Ric Bucher: This is the problem with any and all criticism directed at Steve Nash: He didn't anoint himself the league's two-time MVP. He hasn't done anything except play through injuries, make unheard-of players household names by getting them easy shots and showing a mental toughness and gutsiness down the stretch in every game he's played. If you don't think he's an MVP, fine. Take it up with whoever put him first on their ballot. Talk about how the league has changed the game so in the last two years dribble penetration has become the most important weapon you can have, thereby making Steve Nash and his otherworldly handle so, uh, valuable. Recognize how the game has "evolved," as another chatter mentioned. But stop cracking on Steve. Because what it sounds like from every ex-player I've heard talk about it is: Jealousy.
Brian Phoenix, AZ: I am amazed how the Suns have done so well these playoffs with no big guys and a seven-man roster, now looking like a six-man roster. Are you that shocked too?

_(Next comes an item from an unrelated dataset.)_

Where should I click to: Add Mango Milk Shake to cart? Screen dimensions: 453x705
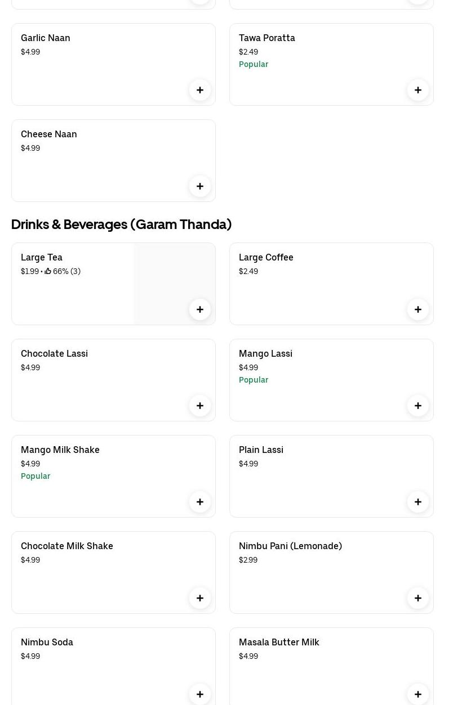[200, 502]
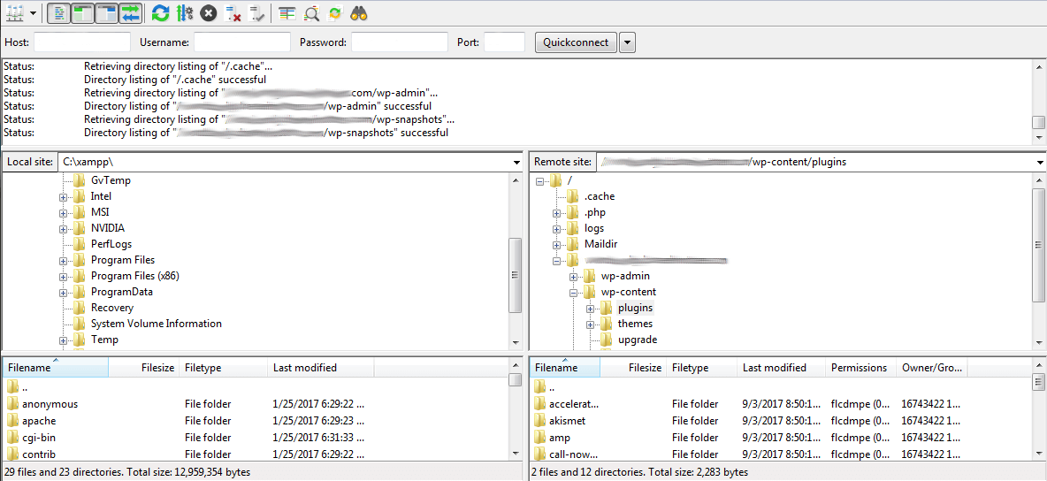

Ric Bucher: I'll truly be shocked if they survive this series. There are no multiple-day breaks in this one and that loomed large in the last series with Game 7. What I find interesting is that Dallas must now adjust to Phoenix the same way they made SA adjust to them -- playing small, having their All-Star PF play as their biggest player on the floor. They're a little better equipped athletically than SA, but their smalls are not as, uh, savvy as the Spurs' smalls were.